> Problem to solve
Pick up the passage on CT measurement of the ascending aorta after its last sentence and continue it.

Ascending aortic images of CT were selected at 3 levels. The aorta at the level of the left or right main pulmonary artery was chosen as the median slice. The other 2 slices, which were superiorly and inferiorly adjacent to the median image, were also selected for evaluation. With the use of computerized planimetry, measurements were taken on the basis of the accompanying calibrated scales in the contrast-enhanced CT images. Major aortic diameter and minor aortic diameter, which were the longest and the shortest transverse of best-fit ellipses, the aortic wall thickness, and lumen diameter were measured in each of the slices (Figure 1). Maximum aortic diameter was defined as the largest diameter of all major and minor aortic diameters in all 3 slices. Wall thickness–to–lumen diameter ratio was calculated as the maximum wall thickness divided by the maximum aortic diameter.

Figure 1.
Figure 1.

Measurement methods of various aortic dimensions. Aortic diameter of the outer contour of the affected aorta is indicated in major-axis diameter (a) and minor-axis diameter (b). Aortic wall thickness from the intima to the adventitia is indicated by c; lumen diameter is indicated by d.

To determine interobserver variability for these measurements, 20 studies were randomly selected and analyzed by 2 independent observers. To determine intraobserver variability, 20 studies were also repeated by the same observer. Interobserver and intraobserver variabilities for these measurements were 1.2% and 1.0%, respectively.

> Excerpted data
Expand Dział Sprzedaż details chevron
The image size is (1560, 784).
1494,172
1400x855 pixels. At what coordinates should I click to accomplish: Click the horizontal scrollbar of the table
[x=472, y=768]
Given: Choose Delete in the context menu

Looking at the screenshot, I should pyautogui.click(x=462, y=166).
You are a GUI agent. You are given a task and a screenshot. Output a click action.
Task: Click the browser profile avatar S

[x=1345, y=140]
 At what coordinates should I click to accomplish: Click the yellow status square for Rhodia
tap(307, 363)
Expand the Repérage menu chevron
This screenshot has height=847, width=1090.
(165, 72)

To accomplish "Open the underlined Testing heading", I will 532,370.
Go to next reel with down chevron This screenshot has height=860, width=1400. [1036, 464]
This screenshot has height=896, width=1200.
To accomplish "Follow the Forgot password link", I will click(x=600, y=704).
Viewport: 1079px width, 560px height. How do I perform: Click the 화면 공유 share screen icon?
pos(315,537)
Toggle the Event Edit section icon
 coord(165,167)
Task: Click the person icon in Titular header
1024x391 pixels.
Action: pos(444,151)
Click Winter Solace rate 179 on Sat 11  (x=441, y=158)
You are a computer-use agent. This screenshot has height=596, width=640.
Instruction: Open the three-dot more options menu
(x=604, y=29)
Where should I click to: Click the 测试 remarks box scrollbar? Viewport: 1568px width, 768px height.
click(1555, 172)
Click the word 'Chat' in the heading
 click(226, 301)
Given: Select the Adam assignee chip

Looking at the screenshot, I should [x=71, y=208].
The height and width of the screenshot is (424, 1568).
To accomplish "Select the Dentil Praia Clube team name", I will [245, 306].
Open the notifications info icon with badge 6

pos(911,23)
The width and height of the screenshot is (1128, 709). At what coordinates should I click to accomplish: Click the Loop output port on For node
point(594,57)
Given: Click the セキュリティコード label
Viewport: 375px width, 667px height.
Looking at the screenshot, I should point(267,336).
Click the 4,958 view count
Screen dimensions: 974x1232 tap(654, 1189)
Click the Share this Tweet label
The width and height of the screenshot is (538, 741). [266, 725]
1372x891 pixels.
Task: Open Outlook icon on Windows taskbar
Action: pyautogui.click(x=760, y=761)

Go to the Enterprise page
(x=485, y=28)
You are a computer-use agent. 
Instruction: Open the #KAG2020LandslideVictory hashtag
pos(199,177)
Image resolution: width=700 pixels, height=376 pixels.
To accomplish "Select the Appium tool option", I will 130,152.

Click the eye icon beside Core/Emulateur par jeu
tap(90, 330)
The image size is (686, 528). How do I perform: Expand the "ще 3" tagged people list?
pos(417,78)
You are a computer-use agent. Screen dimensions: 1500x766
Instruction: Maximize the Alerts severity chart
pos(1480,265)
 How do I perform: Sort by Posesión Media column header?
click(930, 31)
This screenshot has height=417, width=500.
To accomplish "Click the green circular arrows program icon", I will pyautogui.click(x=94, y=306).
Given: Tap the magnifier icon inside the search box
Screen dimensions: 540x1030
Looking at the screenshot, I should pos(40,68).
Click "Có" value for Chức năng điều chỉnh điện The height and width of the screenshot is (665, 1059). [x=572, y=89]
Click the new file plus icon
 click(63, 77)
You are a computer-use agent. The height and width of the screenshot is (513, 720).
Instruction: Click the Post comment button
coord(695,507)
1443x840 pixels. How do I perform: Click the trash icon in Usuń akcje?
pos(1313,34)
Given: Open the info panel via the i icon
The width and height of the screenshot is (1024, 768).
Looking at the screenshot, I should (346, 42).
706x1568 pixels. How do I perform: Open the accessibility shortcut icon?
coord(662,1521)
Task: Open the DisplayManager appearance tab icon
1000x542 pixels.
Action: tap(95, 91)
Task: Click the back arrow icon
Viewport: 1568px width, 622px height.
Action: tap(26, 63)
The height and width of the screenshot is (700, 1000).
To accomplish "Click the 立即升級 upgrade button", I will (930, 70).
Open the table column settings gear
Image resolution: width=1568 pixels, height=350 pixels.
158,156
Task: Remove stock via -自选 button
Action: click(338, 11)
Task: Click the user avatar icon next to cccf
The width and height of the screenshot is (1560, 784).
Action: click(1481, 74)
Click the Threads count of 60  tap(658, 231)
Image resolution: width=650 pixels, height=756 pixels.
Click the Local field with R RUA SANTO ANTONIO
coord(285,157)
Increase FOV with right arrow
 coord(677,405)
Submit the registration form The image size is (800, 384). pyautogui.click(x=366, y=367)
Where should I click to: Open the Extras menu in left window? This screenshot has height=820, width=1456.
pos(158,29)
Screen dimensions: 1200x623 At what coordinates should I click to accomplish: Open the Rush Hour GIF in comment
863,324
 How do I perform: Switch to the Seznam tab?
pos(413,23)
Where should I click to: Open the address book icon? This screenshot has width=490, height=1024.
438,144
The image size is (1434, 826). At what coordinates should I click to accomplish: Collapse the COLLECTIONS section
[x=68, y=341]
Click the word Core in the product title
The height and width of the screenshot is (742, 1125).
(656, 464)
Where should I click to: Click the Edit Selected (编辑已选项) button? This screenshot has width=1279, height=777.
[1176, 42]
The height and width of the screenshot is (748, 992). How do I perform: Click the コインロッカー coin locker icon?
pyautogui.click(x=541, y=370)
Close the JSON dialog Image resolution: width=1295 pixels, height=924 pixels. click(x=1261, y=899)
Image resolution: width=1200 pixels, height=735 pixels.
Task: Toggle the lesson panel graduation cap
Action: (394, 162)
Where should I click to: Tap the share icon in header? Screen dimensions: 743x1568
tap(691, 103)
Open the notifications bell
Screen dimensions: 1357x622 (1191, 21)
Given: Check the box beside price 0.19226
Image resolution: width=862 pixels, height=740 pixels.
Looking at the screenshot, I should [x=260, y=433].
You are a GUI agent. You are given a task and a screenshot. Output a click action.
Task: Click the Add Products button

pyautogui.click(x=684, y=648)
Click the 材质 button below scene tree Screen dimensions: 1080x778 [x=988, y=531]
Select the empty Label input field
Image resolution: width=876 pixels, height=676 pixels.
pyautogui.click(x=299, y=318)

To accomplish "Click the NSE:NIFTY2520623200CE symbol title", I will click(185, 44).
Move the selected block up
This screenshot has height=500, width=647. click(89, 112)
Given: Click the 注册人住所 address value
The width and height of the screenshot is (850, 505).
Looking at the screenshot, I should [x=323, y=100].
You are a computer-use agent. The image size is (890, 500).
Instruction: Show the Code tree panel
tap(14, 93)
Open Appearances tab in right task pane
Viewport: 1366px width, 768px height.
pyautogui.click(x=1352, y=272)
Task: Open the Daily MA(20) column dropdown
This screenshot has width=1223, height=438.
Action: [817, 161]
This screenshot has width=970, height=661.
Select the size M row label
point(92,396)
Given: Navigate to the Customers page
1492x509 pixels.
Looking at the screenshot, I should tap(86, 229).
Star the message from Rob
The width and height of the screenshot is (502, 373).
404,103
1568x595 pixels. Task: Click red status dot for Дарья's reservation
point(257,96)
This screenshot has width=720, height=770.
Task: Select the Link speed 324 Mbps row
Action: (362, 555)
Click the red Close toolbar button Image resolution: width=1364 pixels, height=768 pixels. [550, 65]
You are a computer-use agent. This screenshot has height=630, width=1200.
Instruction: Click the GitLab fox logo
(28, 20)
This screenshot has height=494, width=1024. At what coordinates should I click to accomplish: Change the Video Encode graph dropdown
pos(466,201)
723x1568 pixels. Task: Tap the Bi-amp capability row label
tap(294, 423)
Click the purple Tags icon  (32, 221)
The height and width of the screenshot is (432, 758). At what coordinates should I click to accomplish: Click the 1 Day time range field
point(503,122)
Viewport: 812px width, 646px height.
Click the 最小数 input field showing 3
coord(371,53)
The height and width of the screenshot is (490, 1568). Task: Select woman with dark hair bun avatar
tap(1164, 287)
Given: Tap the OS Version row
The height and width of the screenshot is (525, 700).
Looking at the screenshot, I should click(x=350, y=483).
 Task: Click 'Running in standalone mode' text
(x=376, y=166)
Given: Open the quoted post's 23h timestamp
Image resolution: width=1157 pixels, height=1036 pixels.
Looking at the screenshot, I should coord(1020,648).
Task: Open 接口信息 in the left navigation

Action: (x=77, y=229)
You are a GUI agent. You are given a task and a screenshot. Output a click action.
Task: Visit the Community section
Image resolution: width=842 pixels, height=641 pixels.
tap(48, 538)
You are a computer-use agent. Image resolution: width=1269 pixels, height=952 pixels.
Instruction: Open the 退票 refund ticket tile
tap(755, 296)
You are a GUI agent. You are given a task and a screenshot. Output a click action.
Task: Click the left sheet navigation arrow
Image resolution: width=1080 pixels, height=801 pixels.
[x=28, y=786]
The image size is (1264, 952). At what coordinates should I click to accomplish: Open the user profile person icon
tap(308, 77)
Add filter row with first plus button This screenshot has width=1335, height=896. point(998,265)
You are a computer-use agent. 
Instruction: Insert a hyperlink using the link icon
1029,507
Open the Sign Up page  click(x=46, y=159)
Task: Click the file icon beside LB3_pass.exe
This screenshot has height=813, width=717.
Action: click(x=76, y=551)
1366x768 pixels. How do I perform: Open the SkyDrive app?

> Response to this task
On the basis of the clinical outcome, the patients were divided into 2 groups: the progression group and the regression group. We defined patients who showed increased maximum aortic wall thickness in the follow-up CT images (n=9) or died of rupture (n=1) as the progression group (n=10). The other 12 patients, who all showed decreased maximum wall thickness in the follow-up CT images, were defined as the regression group.

Statistical Analysis

All values are expressed as mean±SD. Univariate analysis was performed on all clinical and morphological variables, with the χ2 test used for categorical variables and the Student’s t test for continuous variables. Comparison of differences between admission and follow-up was done with Student’s paired t test. The Cox proportional hazards model was used to identify predominant predictors for progression of type A IMH throughout the follow-up period with the use of univariate and stepwise multivariate analyses (entry and removal thresholds, 0.05 and 0.1, respectively). In all tests, a value of P<0.05 was considered significant.

Results

Mean CT follow-up period was 37 days (range 7 to 113 days). There were no significant differences in CT follow-up period between the progression group and the regression group (27±19 vs 44±26 days, P=0.103).

In the progression group, the maximum aortic wall thickness significantly increased in 9 patients from 14±5 to 21±7 mm (P=0.016), as shown in Table 1 and Figure 2, and 1 patient died of rupture of IMH. In this group, the maximum aortic diameter also significantly increased from 55±6 to 63±9 mm (P=0.002). Six of these patients had overt aortic dissection. All patients in the progression group successfully underwent surgical repair after 40±32 days (mean±SD, range 7 to 94 days) from the onset except 1 patient, who declined operation and died.

Figure 2.
Figure 2.

Graphs depict maximum aortic wall thickness (left) and maximum aortic diameter (right) of the progression group in CT images on admission and at follow-up. Mean values±SD on admission and follow-up are shown in the solid lines with bars.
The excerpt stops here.